▸ Direction:
Shift every coordinate in the answers by adding -56 to it, and write out all lines of the data again, requests included. Begin at the line that has "Viewport: 364px width, 360px height." and stop after the line that has "tap(148, 605)".

━━━━━ Material supplied

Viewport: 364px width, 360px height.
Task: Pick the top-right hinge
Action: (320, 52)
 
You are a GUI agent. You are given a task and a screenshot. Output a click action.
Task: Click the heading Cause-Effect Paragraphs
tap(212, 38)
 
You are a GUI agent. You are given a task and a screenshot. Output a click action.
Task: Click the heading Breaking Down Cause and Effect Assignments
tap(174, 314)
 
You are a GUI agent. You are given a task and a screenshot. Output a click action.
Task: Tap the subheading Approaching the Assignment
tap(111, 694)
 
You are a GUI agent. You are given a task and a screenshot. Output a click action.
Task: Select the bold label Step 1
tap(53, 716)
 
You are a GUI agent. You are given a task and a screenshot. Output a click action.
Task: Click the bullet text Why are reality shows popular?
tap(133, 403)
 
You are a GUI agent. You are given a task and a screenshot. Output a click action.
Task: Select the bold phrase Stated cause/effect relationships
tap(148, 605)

━━━━━━━━━━
━━━━━ Material supplied

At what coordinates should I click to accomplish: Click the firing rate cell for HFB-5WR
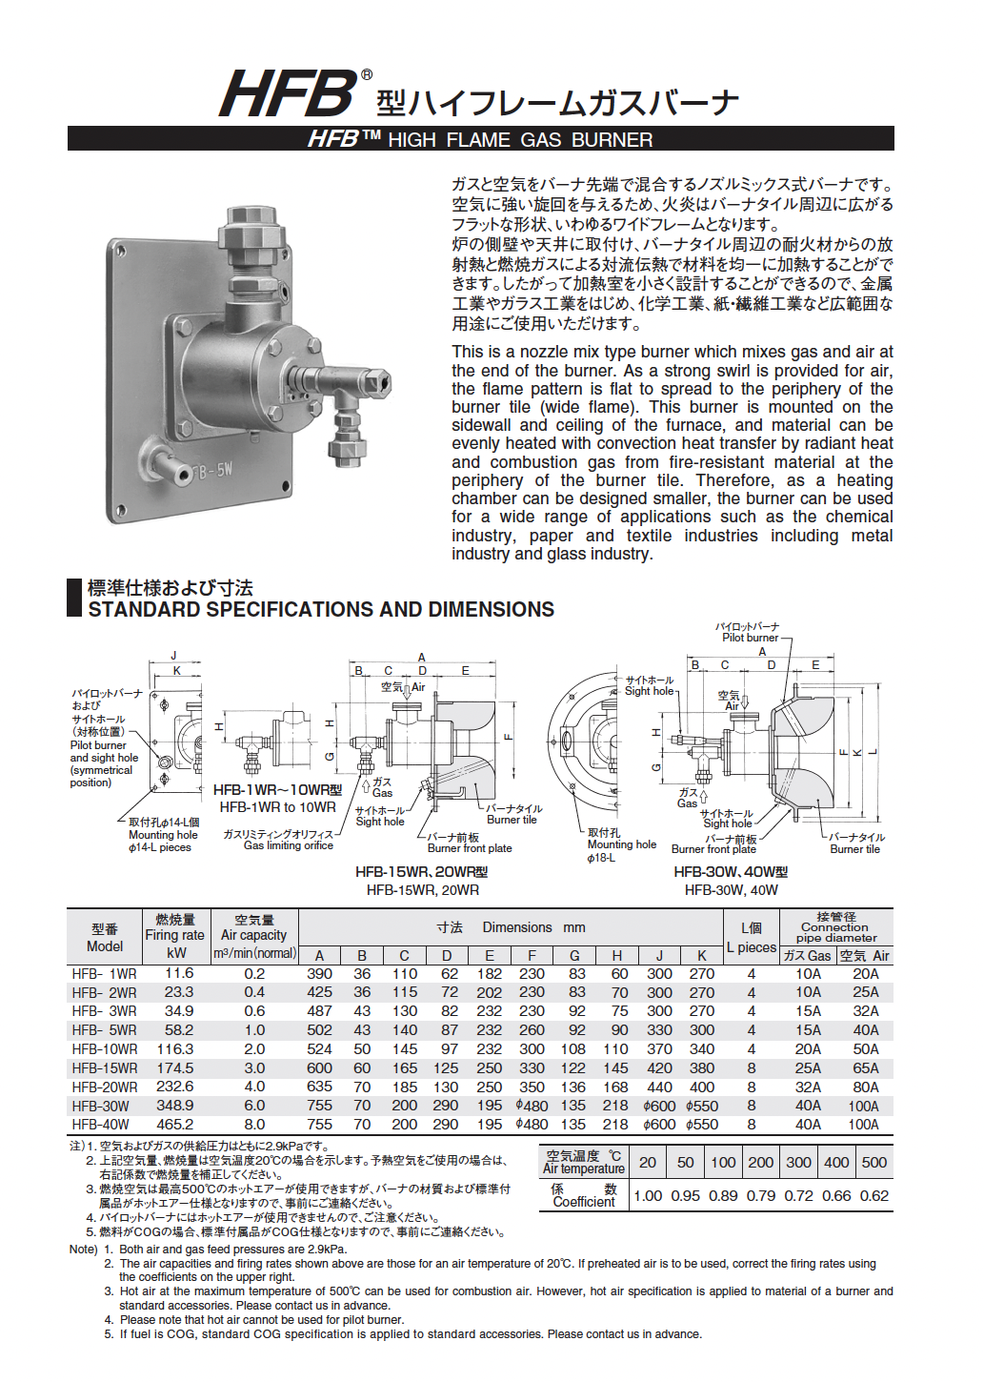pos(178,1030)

━━━━━━━━━━
━━━━━ Material supplied

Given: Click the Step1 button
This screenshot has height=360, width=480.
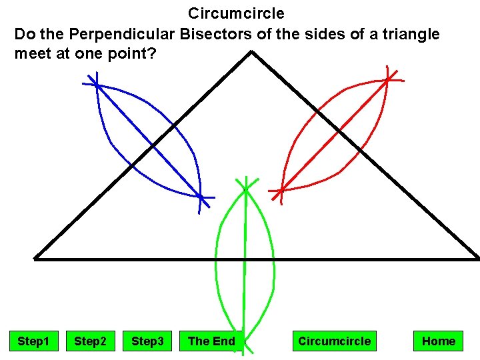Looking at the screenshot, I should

━━━━━━━━━━

▸ The result:
Viewport: 364px width, 360px height.
Task: Pick the top-right hinge
Action: (264, -4)
 
You are a GUI agent. You are given a task and a screenshot. Output a click action.
Task: Click the heading Cause-Effect Paragraphs
tap(156, -18)
 
You are a GUI agent. You are given a task and a screenshot. Output a click action.
Task: Click the heading Breaking Down Cause and Effect Assignments
tap(118, 258)
 
You are a GUI agent. You are given a task and a screenshot. Output a click action.
Task: Tap the subheading Approaching the Assignment
tap(55, 638)
 
You are a GUI agent. You are given a task and a screenshot. Output a click action.
Task: Select the bold label Step 1
tap(-3, 660)
 
You are a GUI agent. You are given a task and a screenshot. Output a click action.
Task: Click the bullet text Why are reality shows popular?
tap(77, 347)
 
You are a GUI agent. You are given a task and a screenshot. Output a click action.
Task: Select the bold phrase Stated cause/effect relationships
tap(92, 549)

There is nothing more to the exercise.